Throughout the four semesters we break down and analyze the bodied, performative aspects of the following subjects: time-space-energy, tempo, dynamics, articulation, beat/pulse (binary, ternary beat units), divisions and multiples of beat-units (regular and irregular), rhythmic patterns based on binary and ternary beat-units, metric organization, complementary rhythm, augmentation, diminution, accelerando, ritardando, phrasing, anacrusic and crusic phrases, repetition, imitation leading to canon, ties, syncopation, structure, form, accents (metric, dynamic, agogic, tonic, timbre, harmonic), meters combining binary and ternary beat-units, cross-rhythms (3:2, 3:5, 5:2, 3:4, 4:5), rhythmic sight reading/ dictation/ improvisation, all rhythms to the level of the 64th note, metric transformation (3/4 vs. 6/8 or 8/8 vs. 4/4, etc.), and the rhythmic vocabulary of Oliver Messiaen (ametrical, additive, augmented and diminished rhythms, retrograde and nonretrograde rhythms). 

In all four semesters of the eurhythmics curriculum, extensive attention is paid to training the inner-musician. How does one organize the sounds one hears? What does it mean to feel music? What are the variables to consider when choosing tempi and expressing rubato? With extensive work in conducting, interpretation, score reading, and chamber experiences, the Dalcroze Eurhythmics class is the ideal compliment to the Carnegie Mellon School of Music core courses in Solfege, Theory, and History. 
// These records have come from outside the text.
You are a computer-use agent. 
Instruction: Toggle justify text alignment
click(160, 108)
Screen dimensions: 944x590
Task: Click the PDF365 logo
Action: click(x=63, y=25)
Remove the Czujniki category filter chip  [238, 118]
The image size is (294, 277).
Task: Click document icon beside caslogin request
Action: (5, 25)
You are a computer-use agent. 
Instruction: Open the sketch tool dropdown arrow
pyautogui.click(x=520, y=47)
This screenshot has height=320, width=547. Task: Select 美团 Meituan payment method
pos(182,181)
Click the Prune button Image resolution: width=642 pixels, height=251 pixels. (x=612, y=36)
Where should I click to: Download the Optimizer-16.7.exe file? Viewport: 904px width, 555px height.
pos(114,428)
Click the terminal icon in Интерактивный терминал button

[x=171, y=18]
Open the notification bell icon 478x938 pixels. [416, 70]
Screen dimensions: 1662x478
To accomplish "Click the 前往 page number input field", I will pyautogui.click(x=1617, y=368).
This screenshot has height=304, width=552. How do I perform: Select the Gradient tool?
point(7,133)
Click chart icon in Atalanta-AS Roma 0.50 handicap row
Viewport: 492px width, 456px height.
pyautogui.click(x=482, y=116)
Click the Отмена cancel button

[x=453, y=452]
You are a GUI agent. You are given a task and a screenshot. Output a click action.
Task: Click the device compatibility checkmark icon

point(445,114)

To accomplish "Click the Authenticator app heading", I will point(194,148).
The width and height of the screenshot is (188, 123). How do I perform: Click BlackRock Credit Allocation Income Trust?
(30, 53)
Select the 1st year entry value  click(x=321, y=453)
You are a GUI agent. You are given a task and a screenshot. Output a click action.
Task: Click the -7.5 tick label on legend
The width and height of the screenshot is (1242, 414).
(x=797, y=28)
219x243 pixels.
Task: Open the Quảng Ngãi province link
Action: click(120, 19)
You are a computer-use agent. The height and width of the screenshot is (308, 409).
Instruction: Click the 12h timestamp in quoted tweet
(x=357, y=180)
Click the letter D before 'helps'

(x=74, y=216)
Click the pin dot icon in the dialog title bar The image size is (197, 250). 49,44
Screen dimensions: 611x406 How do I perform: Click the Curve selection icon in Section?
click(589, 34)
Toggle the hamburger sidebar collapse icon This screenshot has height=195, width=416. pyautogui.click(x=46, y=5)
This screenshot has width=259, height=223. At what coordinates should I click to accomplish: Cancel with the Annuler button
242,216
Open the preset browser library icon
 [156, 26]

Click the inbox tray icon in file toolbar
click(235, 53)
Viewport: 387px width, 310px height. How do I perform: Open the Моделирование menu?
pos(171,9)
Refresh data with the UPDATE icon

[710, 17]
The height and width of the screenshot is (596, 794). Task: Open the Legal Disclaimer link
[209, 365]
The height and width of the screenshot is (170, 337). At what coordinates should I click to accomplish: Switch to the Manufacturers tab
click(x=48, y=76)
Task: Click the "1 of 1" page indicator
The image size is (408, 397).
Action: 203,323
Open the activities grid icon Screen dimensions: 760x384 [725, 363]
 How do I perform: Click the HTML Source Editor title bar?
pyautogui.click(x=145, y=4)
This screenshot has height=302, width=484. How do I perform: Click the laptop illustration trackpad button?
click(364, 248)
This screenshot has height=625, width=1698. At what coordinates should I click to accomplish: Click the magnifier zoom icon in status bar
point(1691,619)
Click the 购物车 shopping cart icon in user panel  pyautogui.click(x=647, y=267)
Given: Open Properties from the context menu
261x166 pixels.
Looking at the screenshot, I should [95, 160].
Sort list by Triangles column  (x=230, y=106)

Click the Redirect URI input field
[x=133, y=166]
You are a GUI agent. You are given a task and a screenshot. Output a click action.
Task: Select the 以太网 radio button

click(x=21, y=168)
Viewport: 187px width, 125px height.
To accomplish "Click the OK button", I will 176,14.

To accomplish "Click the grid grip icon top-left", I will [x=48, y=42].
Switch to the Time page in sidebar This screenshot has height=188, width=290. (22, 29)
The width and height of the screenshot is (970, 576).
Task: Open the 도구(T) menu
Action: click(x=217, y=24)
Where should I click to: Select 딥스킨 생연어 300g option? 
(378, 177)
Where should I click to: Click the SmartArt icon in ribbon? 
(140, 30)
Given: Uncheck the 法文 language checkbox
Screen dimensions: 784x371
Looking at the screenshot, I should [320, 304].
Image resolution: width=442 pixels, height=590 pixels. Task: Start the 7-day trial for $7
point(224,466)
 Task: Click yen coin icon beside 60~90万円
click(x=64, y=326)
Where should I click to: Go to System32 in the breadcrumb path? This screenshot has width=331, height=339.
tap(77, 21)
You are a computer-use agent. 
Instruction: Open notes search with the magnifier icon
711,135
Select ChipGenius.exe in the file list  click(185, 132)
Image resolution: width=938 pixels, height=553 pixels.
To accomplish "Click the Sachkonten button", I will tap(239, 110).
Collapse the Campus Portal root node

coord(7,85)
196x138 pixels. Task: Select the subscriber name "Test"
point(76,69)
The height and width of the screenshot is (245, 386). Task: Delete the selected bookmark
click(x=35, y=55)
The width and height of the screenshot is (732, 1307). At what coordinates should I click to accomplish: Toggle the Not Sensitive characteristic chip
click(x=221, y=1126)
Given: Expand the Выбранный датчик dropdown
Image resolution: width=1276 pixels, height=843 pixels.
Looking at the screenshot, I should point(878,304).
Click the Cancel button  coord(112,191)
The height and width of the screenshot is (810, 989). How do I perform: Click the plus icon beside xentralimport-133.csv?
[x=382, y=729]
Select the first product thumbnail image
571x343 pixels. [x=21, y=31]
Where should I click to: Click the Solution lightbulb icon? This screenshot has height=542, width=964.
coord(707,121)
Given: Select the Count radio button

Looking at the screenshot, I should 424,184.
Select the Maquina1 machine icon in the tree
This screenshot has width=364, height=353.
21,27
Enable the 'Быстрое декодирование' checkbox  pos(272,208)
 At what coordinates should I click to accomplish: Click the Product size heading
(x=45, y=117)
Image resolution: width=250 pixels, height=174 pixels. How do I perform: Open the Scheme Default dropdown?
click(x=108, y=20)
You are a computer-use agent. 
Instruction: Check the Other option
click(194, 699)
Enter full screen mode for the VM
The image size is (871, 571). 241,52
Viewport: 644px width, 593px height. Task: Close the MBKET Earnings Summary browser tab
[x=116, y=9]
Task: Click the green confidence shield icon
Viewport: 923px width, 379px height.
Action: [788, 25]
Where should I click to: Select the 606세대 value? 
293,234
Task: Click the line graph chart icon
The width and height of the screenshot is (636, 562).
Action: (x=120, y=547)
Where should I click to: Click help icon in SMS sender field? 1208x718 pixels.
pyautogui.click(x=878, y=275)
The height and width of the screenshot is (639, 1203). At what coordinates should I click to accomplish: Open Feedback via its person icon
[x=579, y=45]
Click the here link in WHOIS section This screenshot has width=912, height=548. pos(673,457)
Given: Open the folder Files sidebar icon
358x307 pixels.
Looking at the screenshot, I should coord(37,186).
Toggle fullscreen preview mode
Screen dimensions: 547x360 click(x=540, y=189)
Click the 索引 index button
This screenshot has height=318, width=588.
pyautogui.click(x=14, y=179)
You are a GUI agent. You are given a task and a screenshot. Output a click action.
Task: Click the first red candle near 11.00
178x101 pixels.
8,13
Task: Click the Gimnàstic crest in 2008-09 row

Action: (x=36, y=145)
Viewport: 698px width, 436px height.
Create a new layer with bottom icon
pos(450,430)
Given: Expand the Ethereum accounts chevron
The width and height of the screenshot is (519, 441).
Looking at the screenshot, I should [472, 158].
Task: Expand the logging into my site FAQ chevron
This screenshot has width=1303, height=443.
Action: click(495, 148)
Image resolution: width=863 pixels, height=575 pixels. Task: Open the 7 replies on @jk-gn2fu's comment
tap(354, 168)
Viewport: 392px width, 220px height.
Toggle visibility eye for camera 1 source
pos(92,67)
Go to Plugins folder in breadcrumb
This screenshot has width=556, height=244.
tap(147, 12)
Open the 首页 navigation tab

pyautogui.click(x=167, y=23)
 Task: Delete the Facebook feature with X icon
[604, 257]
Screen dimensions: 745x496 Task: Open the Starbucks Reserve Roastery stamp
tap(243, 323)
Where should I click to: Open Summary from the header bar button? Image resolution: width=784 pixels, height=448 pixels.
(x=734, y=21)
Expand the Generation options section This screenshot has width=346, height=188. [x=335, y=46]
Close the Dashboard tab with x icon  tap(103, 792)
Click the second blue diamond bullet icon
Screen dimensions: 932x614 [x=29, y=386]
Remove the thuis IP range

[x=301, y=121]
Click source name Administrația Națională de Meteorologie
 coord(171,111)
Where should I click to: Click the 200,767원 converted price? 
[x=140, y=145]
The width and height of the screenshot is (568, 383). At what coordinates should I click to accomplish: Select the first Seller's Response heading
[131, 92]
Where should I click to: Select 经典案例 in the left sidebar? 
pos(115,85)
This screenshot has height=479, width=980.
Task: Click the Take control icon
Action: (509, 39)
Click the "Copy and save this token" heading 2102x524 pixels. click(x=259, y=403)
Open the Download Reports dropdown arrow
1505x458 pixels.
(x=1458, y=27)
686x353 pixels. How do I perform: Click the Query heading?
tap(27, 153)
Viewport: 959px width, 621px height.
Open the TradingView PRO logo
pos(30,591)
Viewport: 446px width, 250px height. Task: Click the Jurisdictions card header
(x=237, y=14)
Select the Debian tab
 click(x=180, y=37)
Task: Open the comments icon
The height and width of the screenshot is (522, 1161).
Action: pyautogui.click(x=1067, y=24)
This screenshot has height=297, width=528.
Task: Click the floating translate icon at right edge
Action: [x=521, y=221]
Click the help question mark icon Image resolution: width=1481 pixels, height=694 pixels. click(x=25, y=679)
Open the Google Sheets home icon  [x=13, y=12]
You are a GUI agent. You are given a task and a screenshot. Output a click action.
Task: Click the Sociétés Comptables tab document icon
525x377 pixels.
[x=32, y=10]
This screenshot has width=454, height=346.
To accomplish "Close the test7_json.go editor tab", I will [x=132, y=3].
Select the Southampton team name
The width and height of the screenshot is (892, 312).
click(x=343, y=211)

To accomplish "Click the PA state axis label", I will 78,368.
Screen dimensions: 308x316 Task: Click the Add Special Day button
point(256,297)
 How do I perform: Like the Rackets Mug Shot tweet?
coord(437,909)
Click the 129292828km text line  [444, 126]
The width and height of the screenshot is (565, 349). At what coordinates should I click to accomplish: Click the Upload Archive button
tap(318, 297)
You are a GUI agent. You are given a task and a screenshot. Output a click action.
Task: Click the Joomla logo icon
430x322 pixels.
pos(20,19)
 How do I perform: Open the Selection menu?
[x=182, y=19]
Artful performance consists of more than just the accurate execution of pitches and rhythms. The experience of music is, at its roots, a physical endeavor, and the Dalcroze Eurhythmics curriculum, initiated at Carnegie Mellon in 1921, is strategically placed to support our students in the discovery and reinforcement of their personal musicianship; a holistic, physical integration of time–space–energy–instrument–sound–body.